“People are given to thinking and speaking of the national Government as “the Government.” They demand more from it than it was ever intended to provide; and yet in the same breath they complain that federal authority is stretching itself over areas which do not concern it. On one side, there are demands for more amendments to the Constitution. On the other, there is too much opposition to those that already exist.
“Without doubt, the reason for increasing demands on the federal Government is that the states have not discharged their full duties. Some have done better and some have done worse, but as a whole they have not done all they should. So demand has grown up for a greater concentration of powers in the federal government. If we will fairly consider it, we must conclude that the remedy would be worse than the disease. What we need is not more federal government, but better local government. Yet many people who would agree to this have large responsibility for the lapses of local authority.
“From every position of consistency with our system, more centralization ought to be avoided. The states would protest, promptly enough, anything savoring of federal usurpation. Their protection will lie in discharging the full obligations that have been imposed on them. Once the evasion of local responsibilities becomes a habit there is no knowing how far the consequences may reach. Every step in such a progression will be unfortunate alike for states and nation. The country needs, in grappling with the manifold problems of these times, all the courage, intelligence, training, and skill that can be enlisted…” — Calvin Coolidge, Arlington Amphitheater, May 30, 1925
“One insidious practice which sugar-coats the dose of federal intrusion is the division of expense for public improvements or services between state and national treasuries.
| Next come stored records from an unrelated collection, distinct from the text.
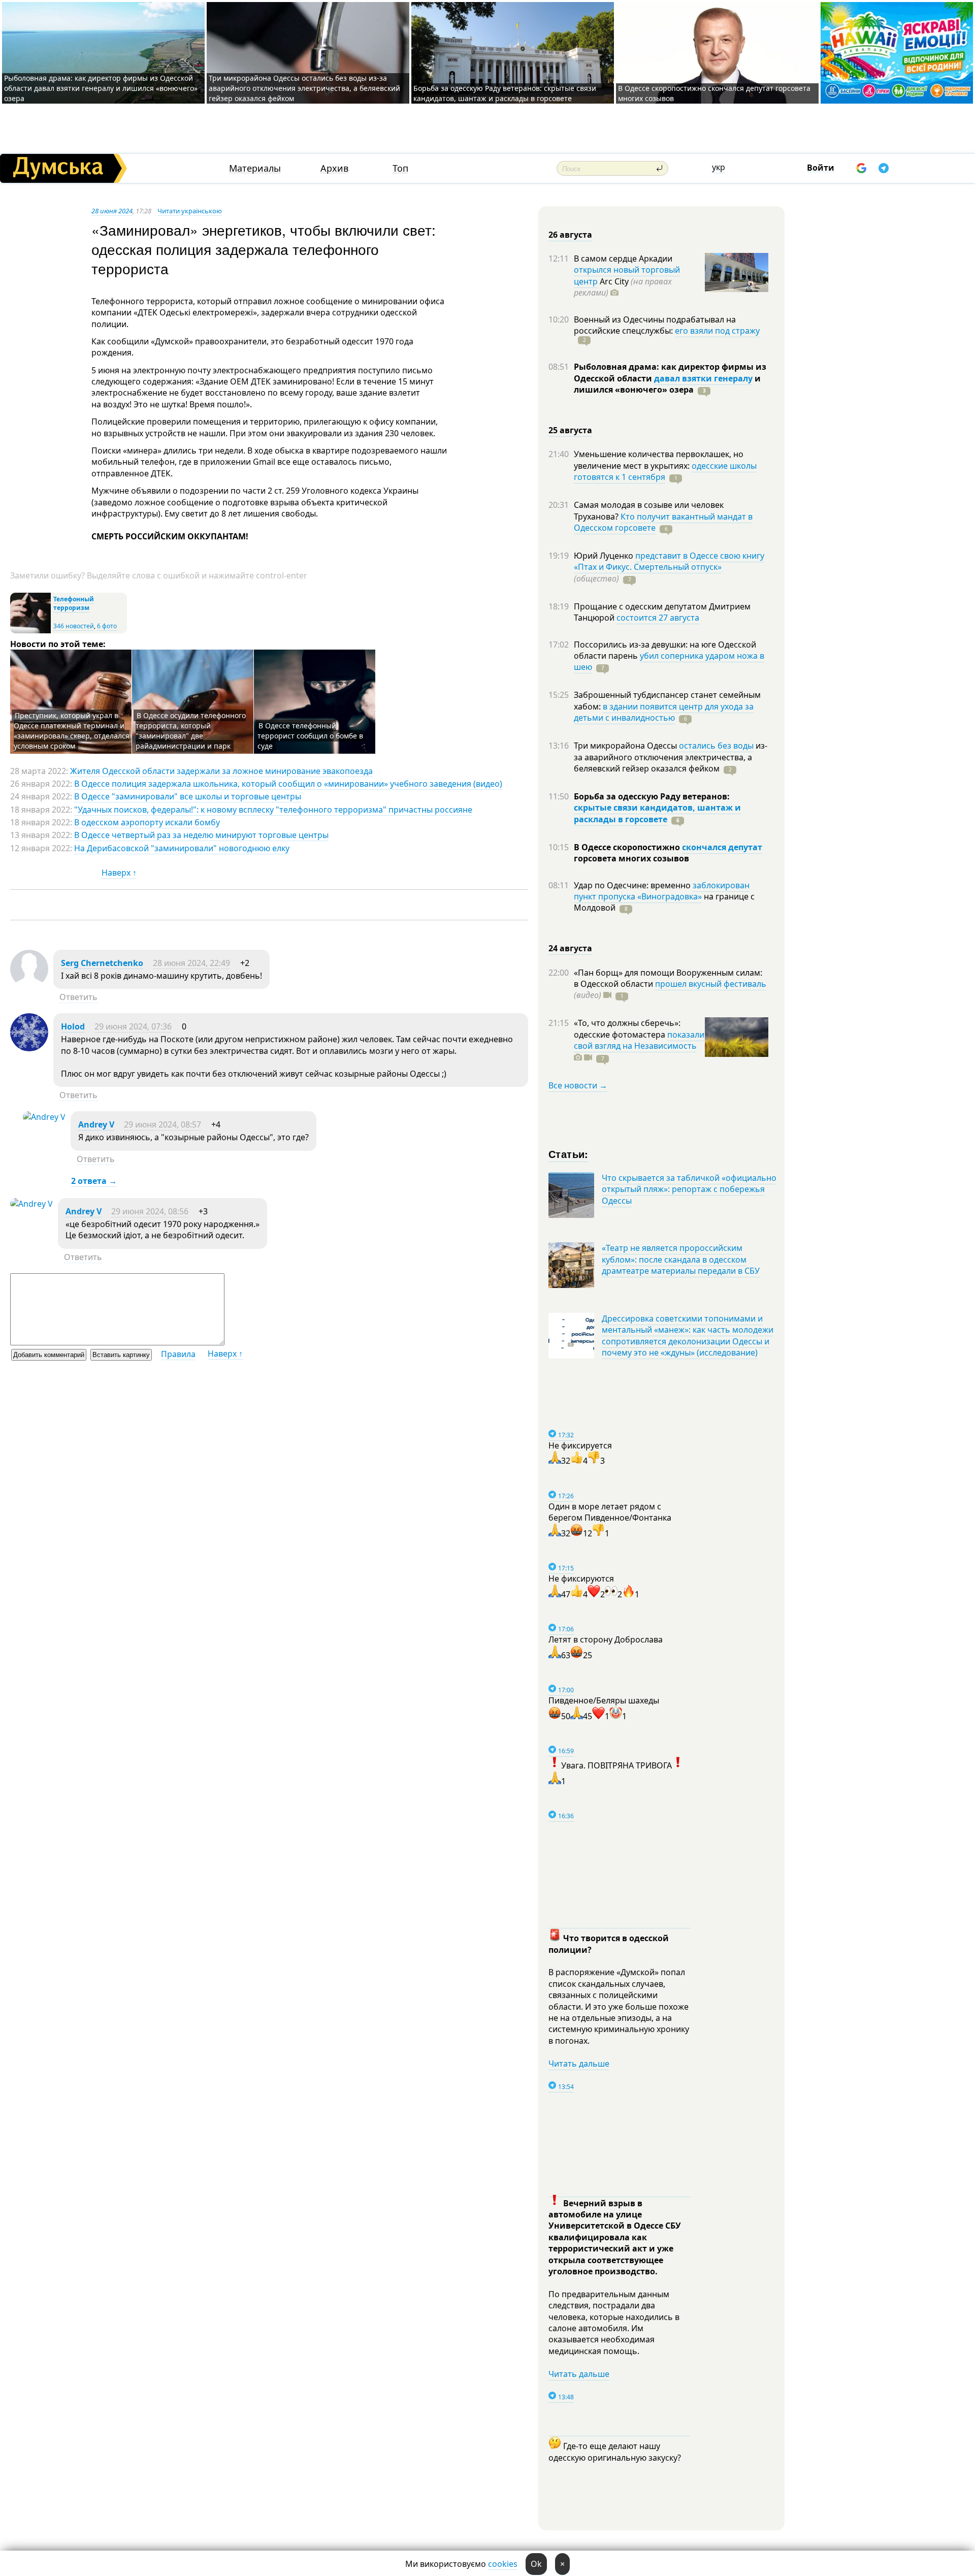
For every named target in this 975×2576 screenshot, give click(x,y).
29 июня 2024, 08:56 (149, 1211)
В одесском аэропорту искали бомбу (147, 822)
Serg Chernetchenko (102, 963)
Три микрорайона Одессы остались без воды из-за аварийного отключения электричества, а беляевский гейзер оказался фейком (304, 88)
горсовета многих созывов (631, 858)
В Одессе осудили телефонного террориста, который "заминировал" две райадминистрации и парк (191, 731)
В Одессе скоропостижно (628, 847)
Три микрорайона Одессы (626, 745)
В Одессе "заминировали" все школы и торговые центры (187, 796)
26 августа (570, 234)
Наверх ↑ (119, 872)
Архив (334, 168)
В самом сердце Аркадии (623, 258)
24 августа (570, 948)
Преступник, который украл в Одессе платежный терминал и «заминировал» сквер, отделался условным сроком (71, 731)
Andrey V (96, 1124)
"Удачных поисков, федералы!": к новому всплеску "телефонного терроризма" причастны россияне (273, 809)
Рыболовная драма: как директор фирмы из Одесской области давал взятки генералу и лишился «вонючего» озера (101, 88)
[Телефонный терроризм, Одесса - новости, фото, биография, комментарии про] (30, 631)
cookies (502, 2563)
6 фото (107, 626)
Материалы (255, 168)
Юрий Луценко (604, 555)
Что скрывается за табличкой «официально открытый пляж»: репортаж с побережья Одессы (689, 1189)
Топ (400, 168)
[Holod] (29, 1048)
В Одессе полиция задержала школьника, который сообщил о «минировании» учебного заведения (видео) (288, 783)
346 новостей (73, 626)
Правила (178, 1354)
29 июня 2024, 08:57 (162, 1124)
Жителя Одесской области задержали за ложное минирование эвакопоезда (221, 771)
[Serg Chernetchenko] (29, 984)
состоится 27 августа (657, 617)
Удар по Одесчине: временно (633, 885)
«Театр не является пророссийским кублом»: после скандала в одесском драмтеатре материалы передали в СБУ (681, 1259)
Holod (73, 1026)
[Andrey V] (44, 1116)
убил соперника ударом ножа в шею (669, 661)
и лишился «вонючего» (667, 384)
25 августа (570, 430)
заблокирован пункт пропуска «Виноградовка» (662, 891)
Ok (536, 2563)
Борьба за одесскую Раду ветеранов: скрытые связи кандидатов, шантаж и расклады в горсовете (504, 93)
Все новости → (577, 1085)
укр (718, 167)
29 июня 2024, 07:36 (133, 1026)
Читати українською (189, 210)
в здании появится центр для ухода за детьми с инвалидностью (664, 712)
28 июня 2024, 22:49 (191, 963)
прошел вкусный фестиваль (710, 983)
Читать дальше (578, 2063)
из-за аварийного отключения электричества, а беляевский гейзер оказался (670, 757)
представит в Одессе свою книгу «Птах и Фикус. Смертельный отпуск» (669, 561)
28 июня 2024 (112, 210)
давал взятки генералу (703, 378)
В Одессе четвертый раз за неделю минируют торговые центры (201, 835)
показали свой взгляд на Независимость (639, 1040)
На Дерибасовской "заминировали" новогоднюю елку (181, 848)
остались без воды (716, 745)
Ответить (78, 997)
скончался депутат (722, 847)
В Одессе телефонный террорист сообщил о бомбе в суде (310, 736)
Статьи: (568, 1153)
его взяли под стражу (717, 330)
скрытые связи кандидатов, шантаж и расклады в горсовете (657, 813)
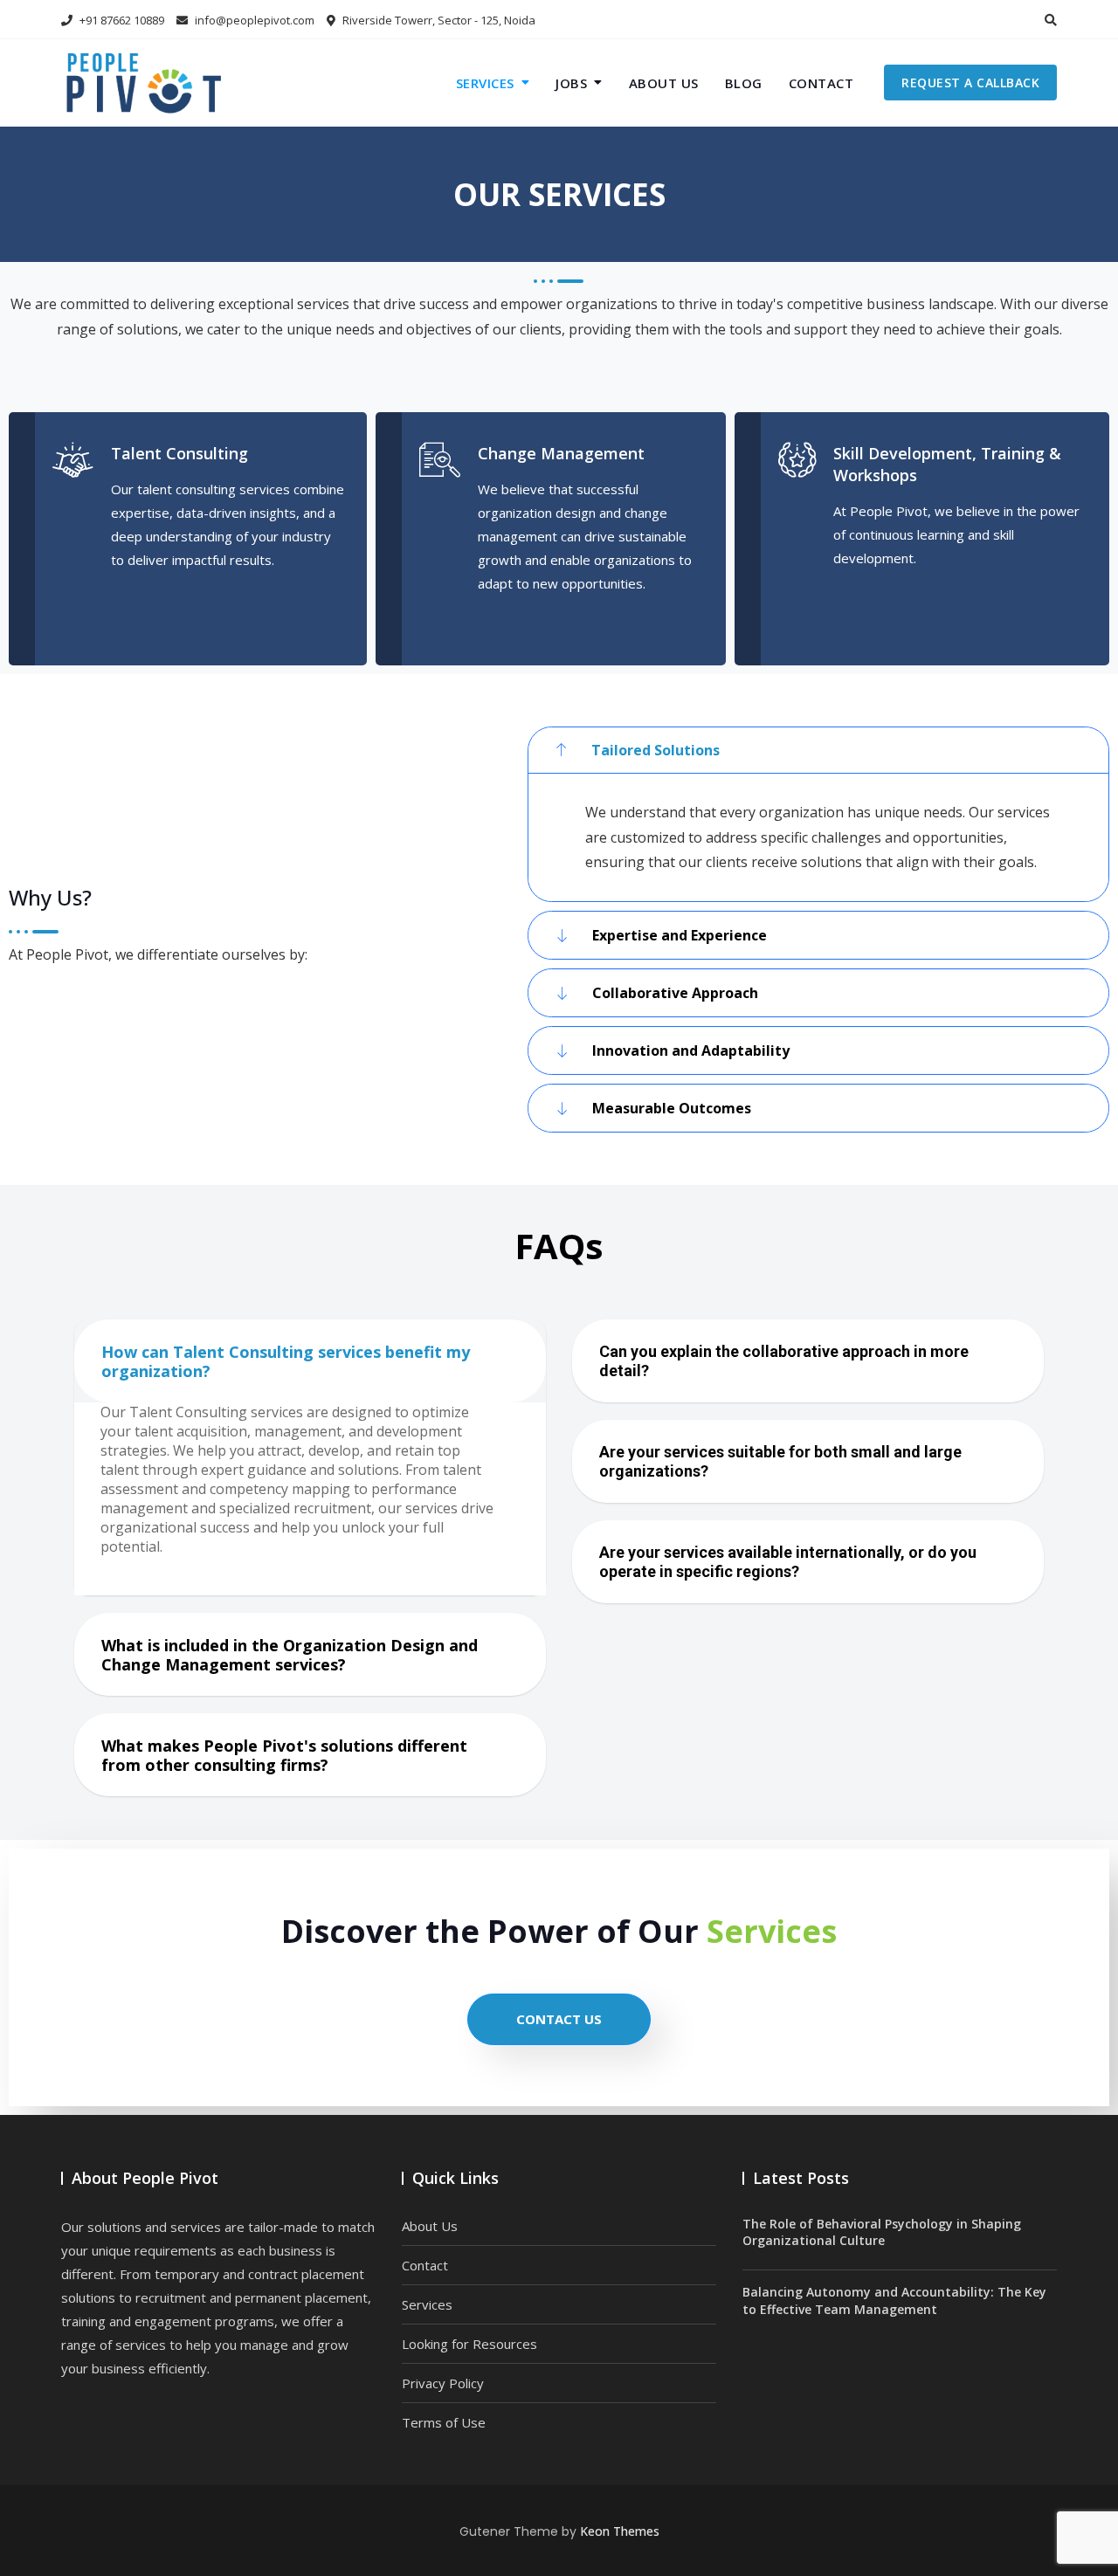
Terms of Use (444, 2422)
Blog (744, 83)
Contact (821, 83)
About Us (664, 83)
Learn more (172, 591)
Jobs (571, 83)
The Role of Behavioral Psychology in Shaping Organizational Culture (881, 2232)
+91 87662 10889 (120, 20)
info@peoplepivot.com (254, 20)
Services (485, 83)
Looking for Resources (469, 2343)
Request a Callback (970, 82)
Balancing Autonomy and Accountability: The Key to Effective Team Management (894, 2300)
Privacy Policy (443, 2383)
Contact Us (559, 2019)
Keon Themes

The ardent states-rights advocate sees in this practice a vicious weakening of the state system. The extreme federalist is apt to look upon it in cynical fashion as bribing the states into subordination.
“The average American, believing in our dual-sovereignty system, must feel that the policy of national doles to the states is bad and may become disastrous. We may go on yet for a time with the easy assumption that, ‘if the states will not, the nation must.’ But that way lies trouble...Whenever by that plan we take something from one group of states and give it to another group, there is grave danger that we do an economic injustice on one side and a political injury on the other. We impose unfairly on the strength of the strong, and we encourage the weak to indulge in their weakness.” — Calvin Coolidge, Arlington Amphitheater, May 30, 1925
“The Government ought always to be alert on the side of the humanities. It ought to encourage provisions for economic justice for the defenseless. It ought to extend its relief through its national and local agencies, as may be appropriate in each case, to the suffering and the needy. It ought to be charitable. Although more than forty of our states have enacted measures in aid of motherhood, the District of Columbia is still without such a law. A carefully considered bill will be presented, which ought to have most thoughtful consideration in order that the Congress may adopt a measure which will be hereafter a model for all parts of the Union…
“In all your deliberations you should remember that the purpose of legislation is to translate principles into action. It is an effort to have our country be better by doing better. Because the thoughts and ways of people are firmly fixed and not easily changed, the field within which immediate improvement can be secured is very narrow. Legislation can provide opportunity. Whether it is taken advantage of or not depends upon the people themselves. The Government of the United States has been created by the people. It is solely responsible to them. It will be most successful if it is conducted solely for their benefit. All its efforts would be of little avail unless they brought more justice, more enlightenment, more happiness and prosperity into the home.
“This means an opportunity to observe religion, secure education, and earn a living under a reign of law and order. It is the growth and improvement of the material and spiritual life of the nation. We shall not be able to gain these ends merely by our own action. If they come at all, it will be because we have been willing to work in harmony with the abiding purpose of a Divine Providence.“
— President Calvin Coolidge, Third Annual Message, December 8, 1925
The District of Columbia, exclusively overseen by Congress under the U. S. Constitution, had not generated this movement. Instead, following the lead of legislation in 43 of the then-48 states (excluding Alabama, Georgia, Kentucky, Mississippi, New Mexico, and South Carolina, but including the handful of counties in Louisiana, Virginia, Arkansas, Tennessee, and North Carolina which administered aid for underage children), Congress had been exceedingly behind in recognizing this local initiative. Such is the way it should be, however, if efforts are truly to succeed: they start with the people themselves. At the same time, neither should the Congress act in sluggish insensibility to those they must represent. They either keep in step with the people or fall out of touch, at their own peril, with the country’s sentiments. Through the former, they understand the pulse of America and retain the confidence and trust of those they serve. Through the latter, they fail to justify their continuance as agents or officers delegated certain powers for a time by the electorate. In less than a decade most of the states had passed some form of this locally-administered support for motherhood. The states, since 1911, had clearly championed the push while the fed played catchup for which the President corrects them here. Congress would finally act on President Coolidge’s proposal in 1926 but it remained the leadership at the county and city level (courts, commissions, and municipal executives) which furnished the primary force that locally directed support not go to indigent or absentee parents but to help widowed and single mothers with the financial needs of raising dependent children into nothing less than responsible adults.